## 短い課題 1
黒田の『昔語り』についての文章のうち、「それが下にある画像の『昔語り』である。」から「作品の制作のために没頭した。」までを一字一句違えずに書き写すこと。
## 短い課題 2
黒田の『昔語り』についての文章を引き継ぎ、最後の文の後から続きを書くこと。

## 読む文章
|
黒田はパリ在住の10年の間にルーブル美術館などで様々な作品を鑑賞したはずである。
特に宗教画や歴史画の大作など強いメッセージを発する作品に興味を持ったと思われる。
以前から群像によって構成される大画面の作品を制作したいと考えていたようだ。
それが下にある画像の『昔語り』である。
黒田が帰国直後、京都旅行をしたときの情景を描いたものだが、黒田の話によれば、たまたま訪れた静閑寺の門前で僧侶が『平家物語』を語っていたという、その時、何百年も前にタイムスリップしたような不思議な気分になり、その時の情景が忘れられないと語っている。
その話を時の文部大臣西園寺公望に話すと住友家に話が伝わり制作の以来と資金援助を受ける事となり、その後の2年間はこの作品の制作のために没頭した。

## 元データ
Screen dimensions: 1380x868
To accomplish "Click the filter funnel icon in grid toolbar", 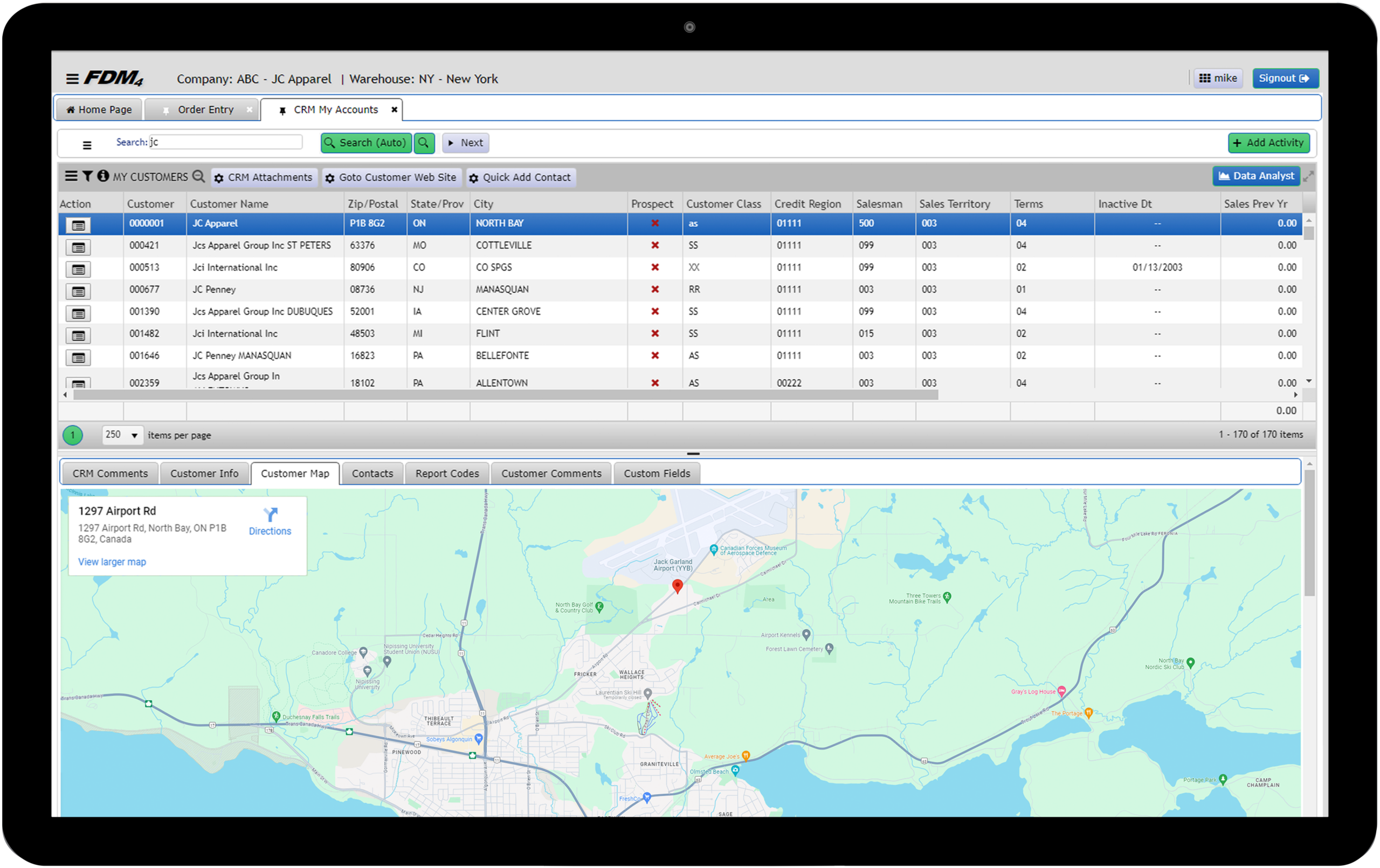I will 87,176.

## 課題の解答 1
それが下にある画像の『昔語り』である。
黒田が帰国直後、京都旅行をしたときの情景を描いたものだが、黒田の話によれば、たまたま訪れた静閑寺の門前で僧侶が『平家物語』を語っていたという、その時、何百年も前にタイムスリップしたような不思議な気分になり、その時の情景が忘れられないと語っている。
その話を時の文部大臣西園寺公望に話すと住友家に話が伝わり制作の以来と資金援助を受ける事となり、その後の2年間はこの作品の制作のために没頭した。

## 課題の解答 2
残念ながら、この作品は消失しており誰も原画を見ることは出来ない。しかしながらその習作やデッサンが多数残されており、それらから原画の様子をイメージすることは可能であると思う。
現存すれば日本美術界の宝になったはずである。
以下の習作はカンヴァスに油彩であるが全て『第一回白馬会』に出品している。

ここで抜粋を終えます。